Creating a single customer view – harder than you think

It’s fascinating to see the contradictory responses that one gets when asking large organisations whether they have a single view of the customer – everything from “Of course,” to “Partly” to “Not at all!”

And these responses often come from the different stakeholders within the same company.

No consistent understanding of what a single view means

From an IT perspective, the single customer view is regarded as a data integration problem.

But to business, having customer data consolidated into a master data management application often leaves a bad taste.


Well, one reality is that the understanding of what customer data is is also changing.

Where a pure master data approach might consolidate customer identifiers and contact information, business users may require other, related data to be present to give them business context. Service agents need to have a record of service requests and resolutions offered; marketing teams may want to add demographic data, or buying patterns; and for customer experience we may want details on preferred channels or times of engagement; and so on.

For these users, the single customer view may be better represented by a Customer Relationship Management (CRM) application.

And for analytics purposes we may deliver a data warehouse, or a data lake, to allow us to track customer trends and to feed our artificial intelligence models

Quality data the common ground

What almost every one can agree on is that quality customer data is the foundation of a single customer view.

Whether in your CRM, in a master data system, or in your data lake duplicate customer records erode the value of the solution by creating confusion and inaccuracy.

In our experience, a data quality strategy for a single customer view must achieve two separate goals.

  1. We must identify the “core” data fields that can confidently group individuals, households or businesses.
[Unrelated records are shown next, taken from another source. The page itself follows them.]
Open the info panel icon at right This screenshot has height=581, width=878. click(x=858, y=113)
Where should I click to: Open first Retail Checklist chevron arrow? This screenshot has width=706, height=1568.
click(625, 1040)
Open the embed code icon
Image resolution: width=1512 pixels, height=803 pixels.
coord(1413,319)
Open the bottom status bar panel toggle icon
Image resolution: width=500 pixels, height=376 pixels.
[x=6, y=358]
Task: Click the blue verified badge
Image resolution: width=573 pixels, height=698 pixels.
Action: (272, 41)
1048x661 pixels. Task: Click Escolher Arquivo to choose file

We need to recognize that data may be missing, or inconsistent, across records or systems, and our match strategies must accommodate these inconsistencies – and present results that our stakeholders in business and IT can trust.
  2. We must link and, where necessary, enrich the related data fields that serve specific uses.

For example, to assess your customer’s buying journey your marketing team may wish to bring together four sets of data:

  1. Contact data: This includes names, titles, roles, email, postal, and phone information; gender, date of birth and so on
  2. Demographic data,:such as industry, region, company size, and could also include things such as technology platforms, etc.
  3. Engagement behavior data: This includes channel preferences (online, phone and other offline channels, such as events), touch point engagement (website, help desk, inside sales, outside sales) and content preferences (white papers, videos, demos, etc.)
  4. Sales data: This includes transaction level data such as product history, buying history, payment history, etc.

Without this combination of data sets it can be very difficult for marketeers to define buying personas, build predictive models for buying journeys, or even create simple marketing segments.

To achieve the single view we must first group related records (individuals, household or businesses) and create a common record. This typically will use contact data – which may in its own right be drawn from the CRM, the billing engine, product silos or a variety of other systems.

Once we have done that we can link the related data – demographics, product and engagements to that one single record. This is the only way to ensure an accurate assessment of the customer’s history.

Ultimately, the single customer view is not a technology.

It is an approach to customer data that delivers quality, complete, consistent customer data to the user that needs it, irrespective of the purpose.